I have never seen a D3 in real-life, but we could easily imagine a D6 where the numbers 1 through 3 show up twice each. The entropy of our D3 is 1.1.

## Medium Exercises

### Practice M1

**Question:** Write down and compare the definitions of AIC, and WAIC. Which of these criteria is most general? Which assumptions are required to transform a more general criterion into a less general one?

**Answer:**

*AIC*$= D_{train}+2p$; ($D_{train} =$ in-sample deviance, $p =$ number of parameters estimated in the model). It is built on the assumptions that:

A) Priors are flat or overwhelmed by model

B) Posterior distribution is approximately multivariate Gaussian

C) Sample size $»$ Number of parameters*WAIC*$= −2(lppd −\sum_i(var_θ log p(y_i|θ))$; ($y_i =$ observation $i$, $θ =$ posterior distribution, $lppd(y, Θ) =\sum_ilog\frac{1}{S} \sum_Sp(y_i|Θ_s) =$ log-pointwise-predictive-density) . It is built on the assumptions that: Sample size $»$ Number of parameters.

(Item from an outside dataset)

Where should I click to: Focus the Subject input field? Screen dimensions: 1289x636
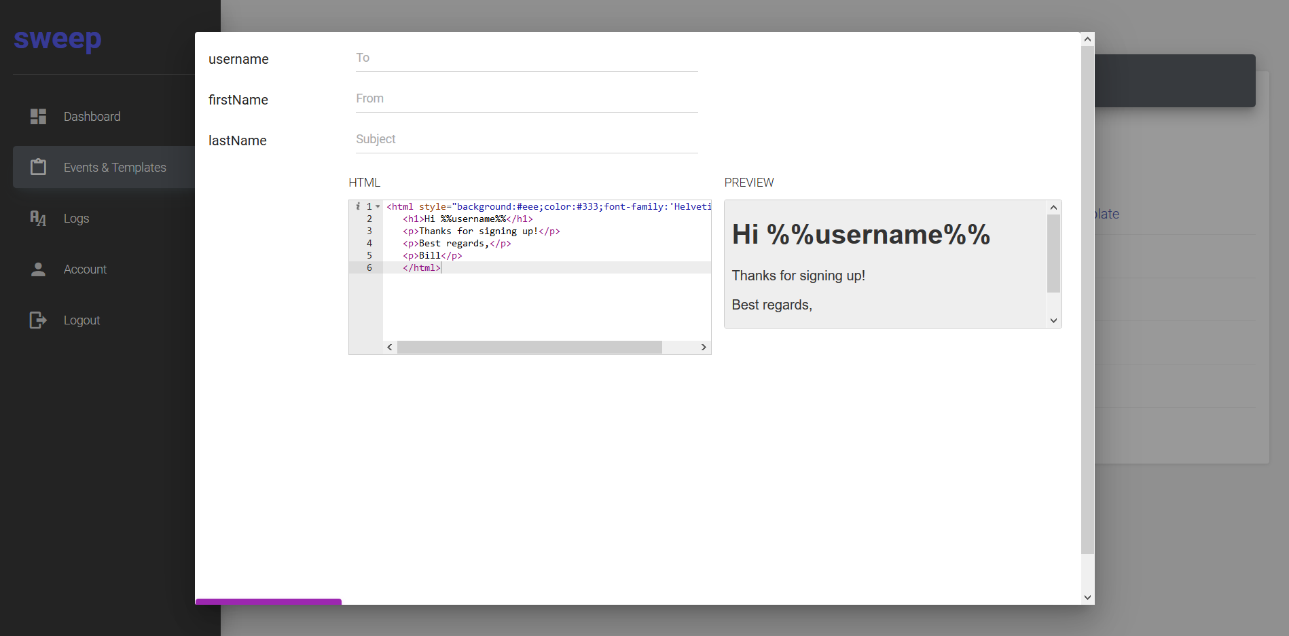(x=526, y=140)
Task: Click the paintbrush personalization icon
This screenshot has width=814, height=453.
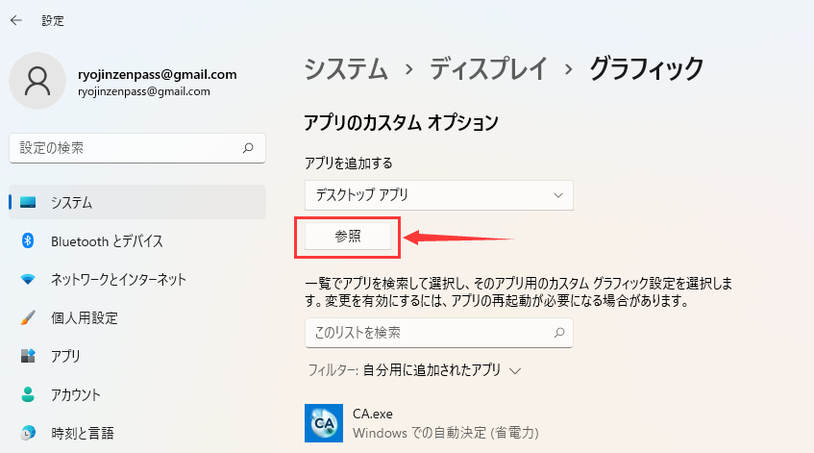Action: pos(28,318)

WAIC is clearly the more general method here as it comes with less assumptions. To transform WAIC into AIC, we need to assume A. and B. of the assumptions of AIC.

### Practice M2

**Question:** Explain the difference between model *selection* and model *comparison*. What information is lost under model selection?

**Answer:** Model selection and model comparison both use information criteria and/or cross-validation exercises to determine goddess of fit of models to data set (their explanatory power) as well as their accuracy in terms of making inferences (their predictive power). Where they differ is what these approaches do with the models at hand once the desired information is obtained. In *model selection* all but the “best” model is discarded, whereas under *model comparison* we use our new-found information to identify relative model accuracy to assess the influences of different parameters in different models. The latter can lead to understanding causal relationships and identification of confounds in the different models.

### Practice M3

**Question:** When comparing models with an information criterion, why must all models be fit to exactly the same observations? What would happen to the information criterion values, if the models were fit to different numbers of observations? Perform some experiments, if you are not sure.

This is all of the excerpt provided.